Edited with my updated work.
Define S by ${(x,y) \in \mathbb{R}\times\mathbb{R} : x \in (-1, 1), y^2+x^2=1}$ Then $f: (-1, 1) \to S$ given by $f(x)=(x,\sqrt{1-x^2}, y>0)$. Then $(1-x)(1+x)>0$. So $(1-x)>0$ and $(1+x)>0$ or $(1-x)<0$ and $(1+x)<0$. Thus, $-1<x<1$ and $x\in (-1, 1)$.
Then let $x, y \in (-1, 1)$ and $f(x)=f(y)$ which implies $(x, \sqrt{1-x^2})=(y, \sqrt{1-y^2})$. Thus $x=y$. Therefore, $f$ is one to one.

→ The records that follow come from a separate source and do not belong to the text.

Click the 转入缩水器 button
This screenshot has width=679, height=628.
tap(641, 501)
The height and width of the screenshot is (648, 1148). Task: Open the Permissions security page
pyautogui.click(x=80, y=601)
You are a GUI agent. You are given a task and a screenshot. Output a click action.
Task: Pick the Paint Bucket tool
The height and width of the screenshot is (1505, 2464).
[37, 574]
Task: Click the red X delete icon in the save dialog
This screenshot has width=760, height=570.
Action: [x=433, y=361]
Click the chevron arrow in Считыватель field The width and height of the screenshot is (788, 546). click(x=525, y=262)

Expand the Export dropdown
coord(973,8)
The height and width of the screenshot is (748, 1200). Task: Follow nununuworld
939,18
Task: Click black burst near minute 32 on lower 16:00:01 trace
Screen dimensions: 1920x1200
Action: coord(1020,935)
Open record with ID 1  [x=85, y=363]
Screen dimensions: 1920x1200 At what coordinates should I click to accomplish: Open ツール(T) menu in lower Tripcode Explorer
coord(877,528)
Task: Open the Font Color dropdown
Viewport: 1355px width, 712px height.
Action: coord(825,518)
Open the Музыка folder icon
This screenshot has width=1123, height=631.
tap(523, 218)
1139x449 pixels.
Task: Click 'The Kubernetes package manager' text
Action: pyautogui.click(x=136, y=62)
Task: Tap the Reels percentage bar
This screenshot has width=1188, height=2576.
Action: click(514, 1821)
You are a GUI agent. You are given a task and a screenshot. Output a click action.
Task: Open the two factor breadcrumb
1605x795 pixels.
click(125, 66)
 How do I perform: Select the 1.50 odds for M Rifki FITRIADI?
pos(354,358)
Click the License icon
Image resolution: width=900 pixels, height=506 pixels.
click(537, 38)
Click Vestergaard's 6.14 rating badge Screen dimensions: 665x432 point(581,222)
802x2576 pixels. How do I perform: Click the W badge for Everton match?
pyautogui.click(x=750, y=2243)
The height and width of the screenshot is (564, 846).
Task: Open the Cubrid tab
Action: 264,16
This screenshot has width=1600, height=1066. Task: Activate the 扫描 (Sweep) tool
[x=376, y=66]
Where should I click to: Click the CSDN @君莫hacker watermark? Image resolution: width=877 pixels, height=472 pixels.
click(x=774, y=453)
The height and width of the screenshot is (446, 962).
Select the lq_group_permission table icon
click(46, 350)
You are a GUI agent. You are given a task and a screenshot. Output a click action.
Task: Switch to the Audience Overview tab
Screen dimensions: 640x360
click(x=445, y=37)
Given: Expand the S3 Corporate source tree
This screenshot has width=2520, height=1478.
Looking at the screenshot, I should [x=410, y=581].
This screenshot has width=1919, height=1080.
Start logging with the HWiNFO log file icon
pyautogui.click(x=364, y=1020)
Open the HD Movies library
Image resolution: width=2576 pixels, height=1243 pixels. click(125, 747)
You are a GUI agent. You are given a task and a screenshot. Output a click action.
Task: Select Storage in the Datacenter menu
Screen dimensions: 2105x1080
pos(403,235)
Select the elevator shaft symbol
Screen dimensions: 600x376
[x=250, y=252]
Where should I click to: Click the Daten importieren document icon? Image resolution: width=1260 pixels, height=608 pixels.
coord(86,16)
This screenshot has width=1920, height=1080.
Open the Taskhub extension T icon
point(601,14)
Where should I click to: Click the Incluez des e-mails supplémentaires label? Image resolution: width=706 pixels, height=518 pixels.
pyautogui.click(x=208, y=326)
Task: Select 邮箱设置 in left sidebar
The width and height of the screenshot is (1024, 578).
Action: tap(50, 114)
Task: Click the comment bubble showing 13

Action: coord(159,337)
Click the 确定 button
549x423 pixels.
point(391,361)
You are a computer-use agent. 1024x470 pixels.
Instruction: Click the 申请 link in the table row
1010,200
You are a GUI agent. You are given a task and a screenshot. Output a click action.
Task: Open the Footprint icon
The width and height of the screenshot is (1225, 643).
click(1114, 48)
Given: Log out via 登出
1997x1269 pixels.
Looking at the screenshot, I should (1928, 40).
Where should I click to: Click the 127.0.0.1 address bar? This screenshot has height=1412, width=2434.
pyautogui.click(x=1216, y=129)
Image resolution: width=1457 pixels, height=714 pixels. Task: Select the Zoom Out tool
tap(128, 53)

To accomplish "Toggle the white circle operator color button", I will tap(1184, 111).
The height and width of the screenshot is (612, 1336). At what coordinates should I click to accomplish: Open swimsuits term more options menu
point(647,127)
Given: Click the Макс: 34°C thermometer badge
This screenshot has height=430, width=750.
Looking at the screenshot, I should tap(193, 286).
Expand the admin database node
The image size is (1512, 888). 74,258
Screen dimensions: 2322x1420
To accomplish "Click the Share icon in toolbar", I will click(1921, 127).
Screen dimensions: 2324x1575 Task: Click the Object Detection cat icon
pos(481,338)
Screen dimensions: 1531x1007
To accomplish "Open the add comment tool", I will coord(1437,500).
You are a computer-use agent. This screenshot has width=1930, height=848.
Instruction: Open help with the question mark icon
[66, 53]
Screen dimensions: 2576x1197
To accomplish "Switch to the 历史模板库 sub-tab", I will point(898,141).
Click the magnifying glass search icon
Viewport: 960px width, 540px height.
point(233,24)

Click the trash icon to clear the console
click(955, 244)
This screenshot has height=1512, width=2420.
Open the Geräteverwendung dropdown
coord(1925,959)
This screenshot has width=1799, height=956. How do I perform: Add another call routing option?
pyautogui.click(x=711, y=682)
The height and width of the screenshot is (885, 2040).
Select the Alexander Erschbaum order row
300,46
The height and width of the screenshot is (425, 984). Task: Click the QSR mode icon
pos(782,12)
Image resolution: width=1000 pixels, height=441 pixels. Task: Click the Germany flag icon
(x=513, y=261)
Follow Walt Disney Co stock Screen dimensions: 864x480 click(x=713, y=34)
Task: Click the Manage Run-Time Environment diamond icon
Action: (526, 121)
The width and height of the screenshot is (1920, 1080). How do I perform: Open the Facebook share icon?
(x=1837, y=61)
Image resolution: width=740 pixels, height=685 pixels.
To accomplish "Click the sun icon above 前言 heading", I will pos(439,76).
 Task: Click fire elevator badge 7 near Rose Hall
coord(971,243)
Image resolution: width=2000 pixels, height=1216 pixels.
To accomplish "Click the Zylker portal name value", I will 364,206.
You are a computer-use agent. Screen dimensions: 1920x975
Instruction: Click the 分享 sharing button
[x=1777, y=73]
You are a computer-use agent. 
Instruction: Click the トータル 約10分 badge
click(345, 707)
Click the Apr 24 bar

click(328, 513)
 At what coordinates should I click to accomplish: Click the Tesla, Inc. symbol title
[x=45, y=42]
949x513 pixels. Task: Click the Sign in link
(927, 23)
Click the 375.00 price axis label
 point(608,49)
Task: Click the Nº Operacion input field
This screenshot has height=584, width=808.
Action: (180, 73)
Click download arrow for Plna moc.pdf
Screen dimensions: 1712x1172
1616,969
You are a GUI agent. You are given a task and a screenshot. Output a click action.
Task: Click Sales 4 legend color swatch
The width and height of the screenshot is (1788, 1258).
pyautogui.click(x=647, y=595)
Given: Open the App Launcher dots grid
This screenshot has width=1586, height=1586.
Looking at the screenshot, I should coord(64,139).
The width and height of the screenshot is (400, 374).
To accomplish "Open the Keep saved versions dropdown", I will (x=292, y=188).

Then let $(x, y)\in S$. So $y=\sqrt{1-y^2}$ and $x\in (-1, 1)$. Then $f(x)=(x, \sqrt{1-x^2}=(x, y)$. Thus $f$ is onto.
Therefore $S$ is equivalent to $(-1, 1)$ and by the Theorem, every open interval is uncountable and has cardinality $c$.
Your $f:\mathbb R\to S$ is not a function as it is not well-defined.
Hint to get the bijection required:
You have upper half of a circle, drop a perpendicular from a given point on the circle to $x-$ axis. (Draw it! think of it as projecting the half circle to $x-$ axis) It should give an idea that your $S\sim (0,1)$. Can you write the bijection now? I'm adding it here as a spoiler.
And $(0,1)\sim \mathbb R$ as you have a bijection $h:(0,1)\to \mathbb R$ defined by $h(x)=\tan (\pi(x-\frac 12))$
Now using the transitivity of similarity of sets, can you take it from here?